The second volume entitled Within a Budding Grove introduces a woman who will become of the most important romantic partners of Marcel despite the fact that she is a lesbian. They stand in opposition to the gentrified symbolic of the nouveau riche who dominate Swann’s Way and thus become a metaphor for the changing of the guard from a society built on class with status assigned at birth to the coming economic revolution in which status can be attained by anyone clever enough to work out how to become rich. The stars of the third volume titled The Guermantes Way are an aristocratic couple whose primary function in the narrative is symbolic. Perhaps this is because Swann’s Way commences the exhaustive process of getting to the end and many readers simply never make it much farther past the tale of the wealthy aesthete who quite unhappily attempts to navigate through a society that places far importance on wealth and financial stability that he is able to generate. Swann gives his name to what is almost surely the most famous single volume that makes up the whole of the text.

Time being, of course, the dominant facet of his recollection of the spatial interplay of societal convention.

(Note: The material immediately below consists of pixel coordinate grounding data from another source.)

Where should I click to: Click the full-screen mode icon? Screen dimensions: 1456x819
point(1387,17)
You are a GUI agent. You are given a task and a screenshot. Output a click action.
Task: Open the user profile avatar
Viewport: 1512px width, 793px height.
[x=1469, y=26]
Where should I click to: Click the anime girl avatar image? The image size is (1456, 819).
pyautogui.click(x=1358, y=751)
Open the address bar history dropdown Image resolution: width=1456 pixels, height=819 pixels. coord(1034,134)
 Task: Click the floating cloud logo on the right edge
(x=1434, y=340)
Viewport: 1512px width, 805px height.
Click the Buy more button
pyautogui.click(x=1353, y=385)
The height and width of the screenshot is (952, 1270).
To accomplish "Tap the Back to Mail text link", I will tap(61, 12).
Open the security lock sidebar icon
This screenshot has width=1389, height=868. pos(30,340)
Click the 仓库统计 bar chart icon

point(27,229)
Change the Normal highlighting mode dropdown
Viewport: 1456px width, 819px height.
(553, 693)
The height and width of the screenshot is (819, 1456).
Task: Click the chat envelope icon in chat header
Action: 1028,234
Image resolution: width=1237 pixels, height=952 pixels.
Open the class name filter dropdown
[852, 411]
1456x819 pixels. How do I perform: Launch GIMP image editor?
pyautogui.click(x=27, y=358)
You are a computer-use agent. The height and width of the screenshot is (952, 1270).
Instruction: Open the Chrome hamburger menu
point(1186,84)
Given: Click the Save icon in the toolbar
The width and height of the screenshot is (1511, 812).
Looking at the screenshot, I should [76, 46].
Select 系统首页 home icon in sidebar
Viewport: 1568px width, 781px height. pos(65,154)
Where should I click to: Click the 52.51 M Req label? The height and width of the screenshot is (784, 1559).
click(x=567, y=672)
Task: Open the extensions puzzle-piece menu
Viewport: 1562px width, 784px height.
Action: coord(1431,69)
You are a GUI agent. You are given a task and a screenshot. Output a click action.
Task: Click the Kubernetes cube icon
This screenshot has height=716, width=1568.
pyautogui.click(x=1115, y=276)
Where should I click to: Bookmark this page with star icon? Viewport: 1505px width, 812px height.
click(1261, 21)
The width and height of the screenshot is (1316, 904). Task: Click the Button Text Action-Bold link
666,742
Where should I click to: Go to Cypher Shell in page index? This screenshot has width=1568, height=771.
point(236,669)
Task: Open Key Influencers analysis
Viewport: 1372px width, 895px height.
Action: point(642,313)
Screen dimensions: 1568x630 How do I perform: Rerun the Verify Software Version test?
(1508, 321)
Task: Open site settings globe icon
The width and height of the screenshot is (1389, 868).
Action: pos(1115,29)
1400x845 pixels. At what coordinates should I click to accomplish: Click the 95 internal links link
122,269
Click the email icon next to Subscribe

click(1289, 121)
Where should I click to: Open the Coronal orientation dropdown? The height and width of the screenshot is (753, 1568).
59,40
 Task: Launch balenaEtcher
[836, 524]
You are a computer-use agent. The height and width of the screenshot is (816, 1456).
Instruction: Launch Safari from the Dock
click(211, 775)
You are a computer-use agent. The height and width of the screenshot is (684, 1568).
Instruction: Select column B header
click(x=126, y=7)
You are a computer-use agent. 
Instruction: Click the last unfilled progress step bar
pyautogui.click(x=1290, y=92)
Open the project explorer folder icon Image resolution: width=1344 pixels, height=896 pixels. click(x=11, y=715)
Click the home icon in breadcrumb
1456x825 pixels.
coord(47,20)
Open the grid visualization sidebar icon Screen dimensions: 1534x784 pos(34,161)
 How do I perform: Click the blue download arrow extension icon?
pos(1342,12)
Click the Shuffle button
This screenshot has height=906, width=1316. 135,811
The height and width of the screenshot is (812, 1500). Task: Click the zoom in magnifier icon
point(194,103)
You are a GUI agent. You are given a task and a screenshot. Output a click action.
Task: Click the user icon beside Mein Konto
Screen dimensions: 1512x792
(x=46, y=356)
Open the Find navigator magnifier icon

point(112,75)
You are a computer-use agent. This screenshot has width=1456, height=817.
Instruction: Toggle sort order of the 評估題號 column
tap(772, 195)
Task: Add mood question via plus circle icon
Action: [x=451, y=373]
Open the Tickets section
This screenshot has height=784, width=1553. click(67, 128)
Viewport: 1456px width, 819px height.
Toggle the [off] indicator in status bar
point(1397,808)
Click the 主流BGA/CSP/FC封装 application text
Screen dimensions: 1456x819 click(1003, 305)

Readers of every single word will travel with Marcel from childhood to middle-age and join the ride as he indulges in love affairs, friendships and charting the course through a person of his status and personality navigated societal conventions of the time. Not coincidentally, the narrator shares the same first name as the author Proust’s work is considered the very definition of that type of fiction which is autobiography veiled to various degrees of thinness.

Marcel is the narrator of every volume that comprises the more than 4,000 pages that collectively make up In Search of Lost Time. We are thankful for their contributions and encourage you to make your own. These notes were contributed by members of the GradeSaver community.